* _RECORDS FOR THIS EXERCISE_

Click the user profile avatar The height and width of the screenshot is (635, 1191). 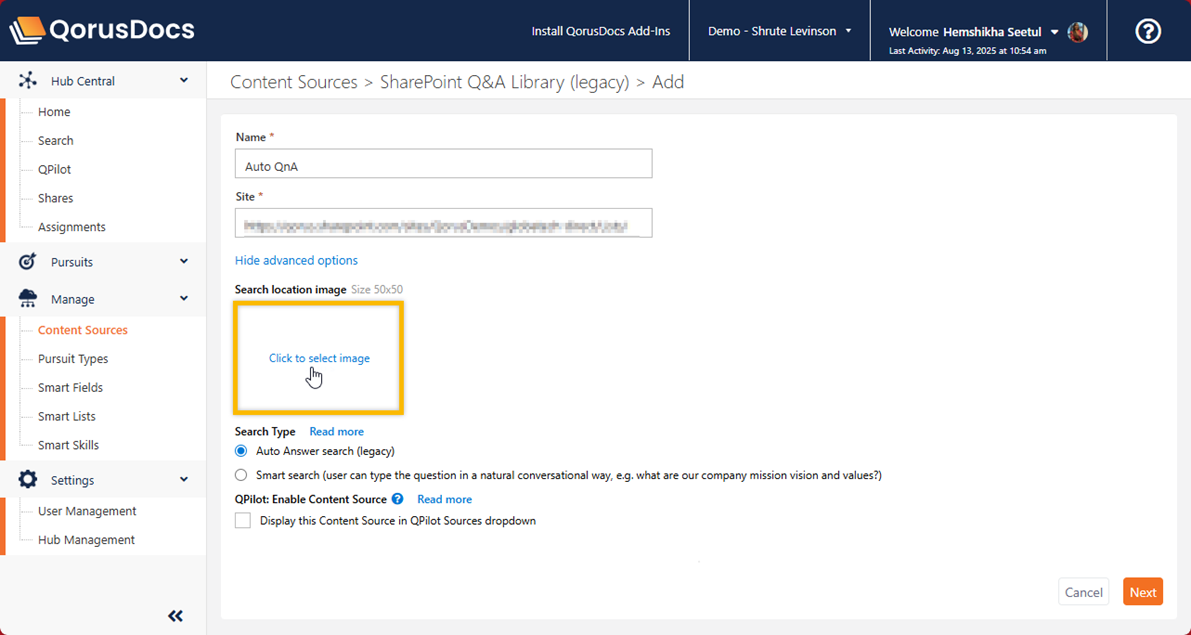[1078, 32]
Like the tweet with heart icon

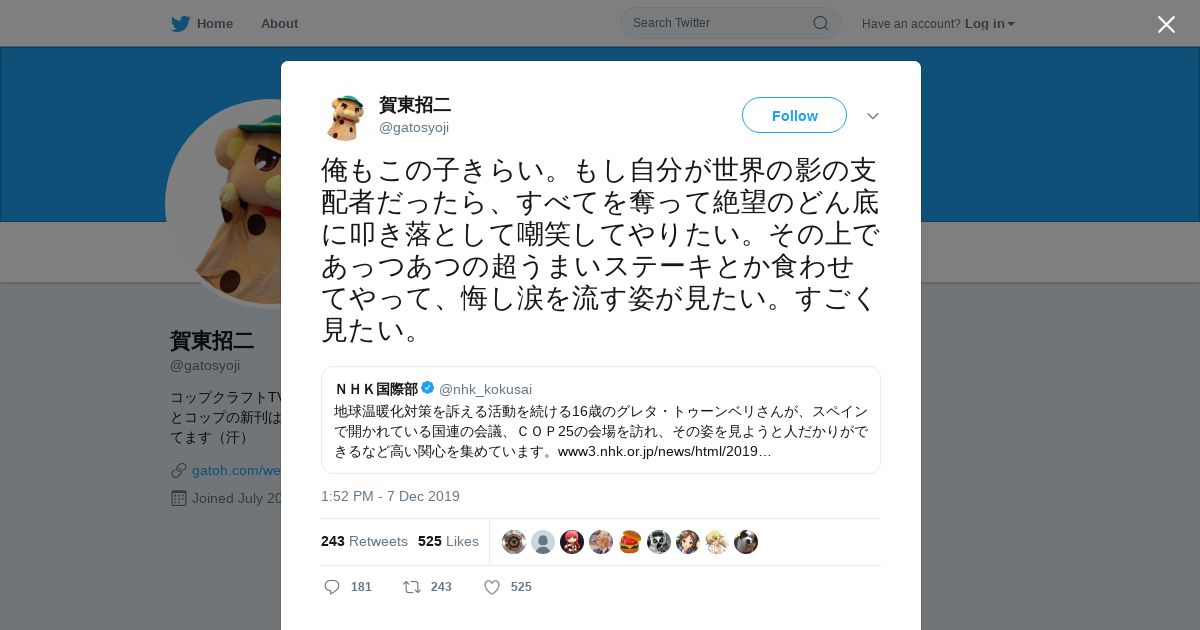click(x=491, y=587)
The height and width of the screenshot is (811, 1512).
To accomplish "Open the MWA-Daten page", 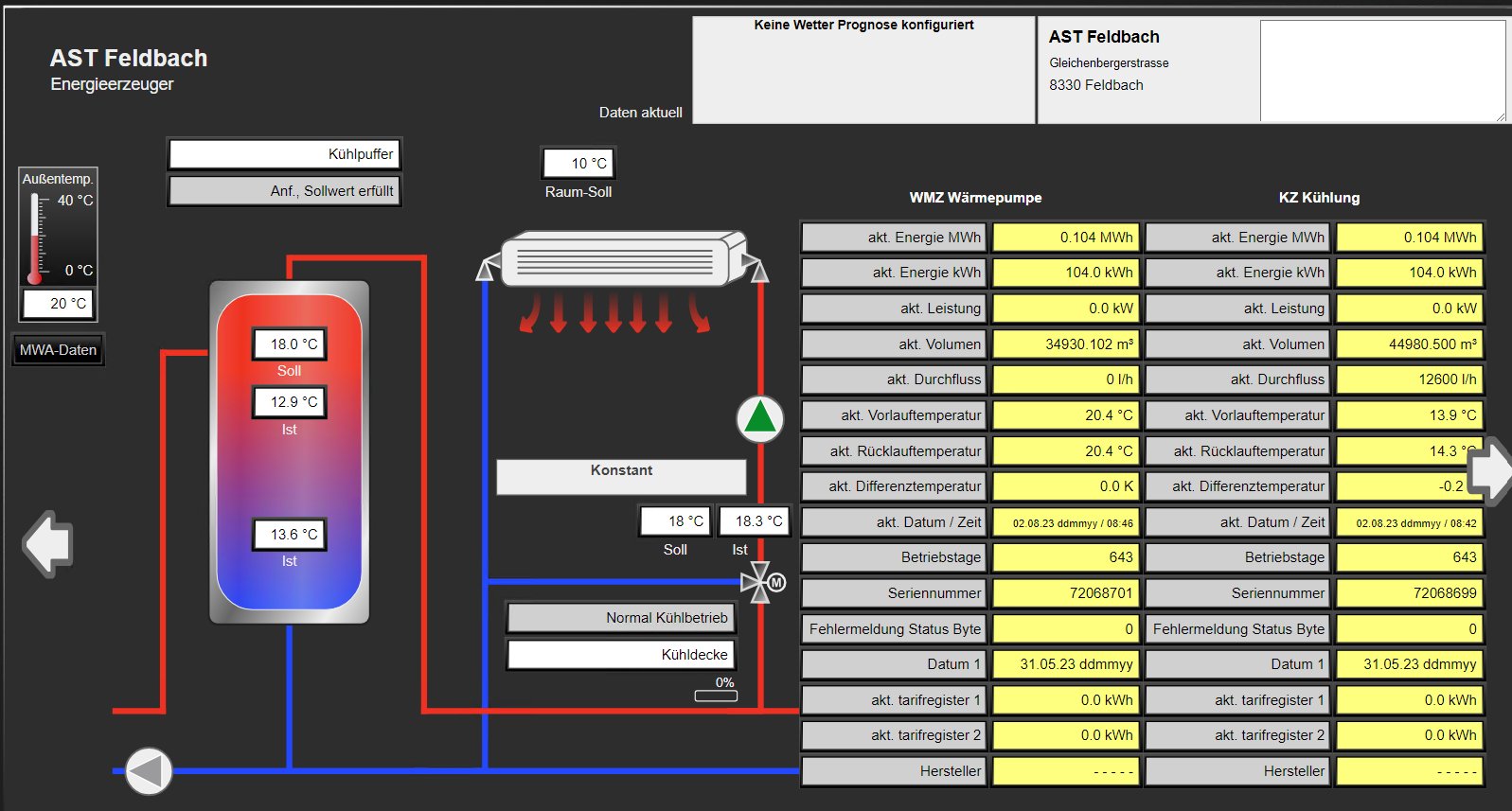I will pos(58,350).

* * *

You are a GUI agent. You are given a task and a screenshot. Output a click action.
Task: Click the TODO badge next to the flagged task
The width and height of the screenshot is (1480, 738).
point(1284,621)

...

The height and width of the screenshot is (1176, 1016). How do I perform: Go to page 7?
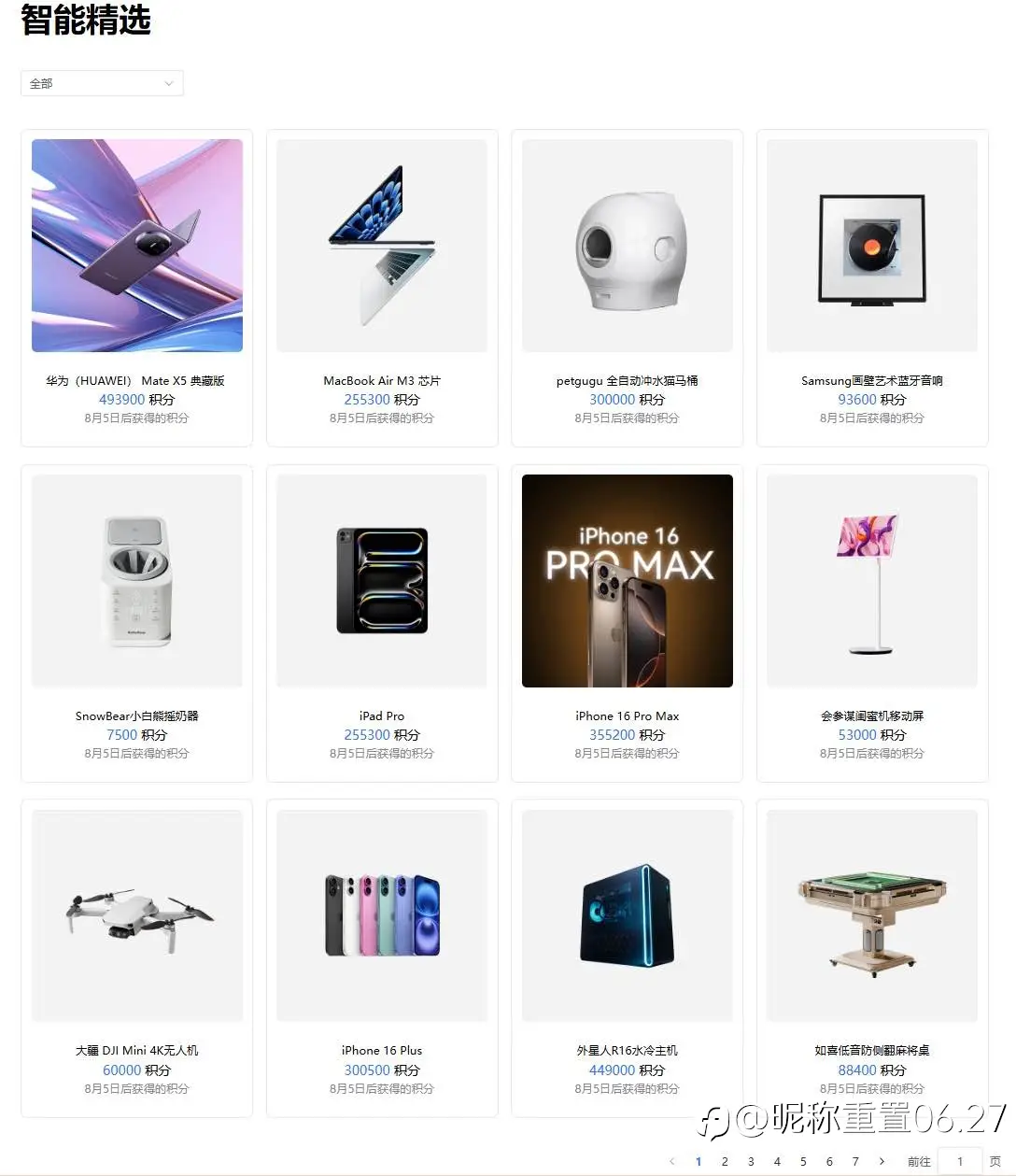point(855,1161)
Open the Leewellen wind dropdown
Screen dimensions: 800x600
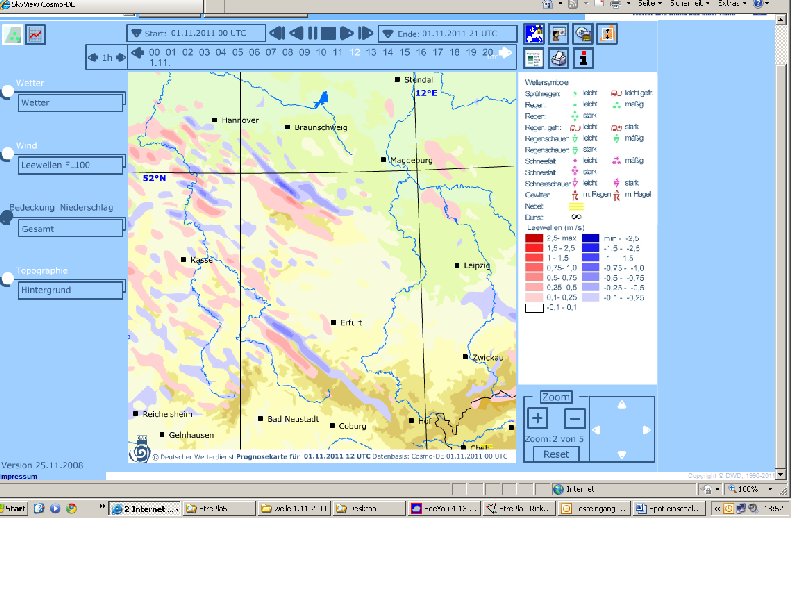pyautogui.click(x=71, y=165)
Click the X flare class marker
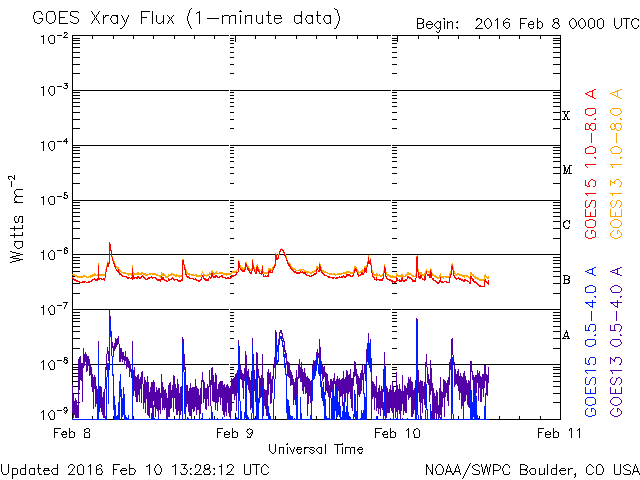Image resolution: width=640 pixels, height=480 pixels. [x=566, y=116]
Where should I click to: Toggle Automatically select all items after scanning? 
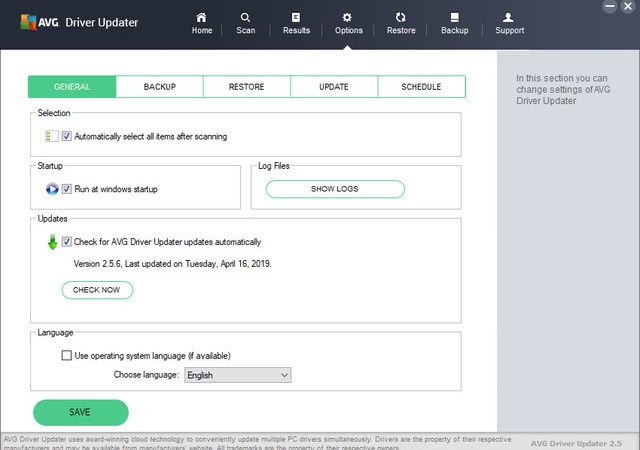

* _ACTION ITEM_
Taking the material above, say how many lines have "task" in them, and give no other output.

* _RESPONSE BOX_
2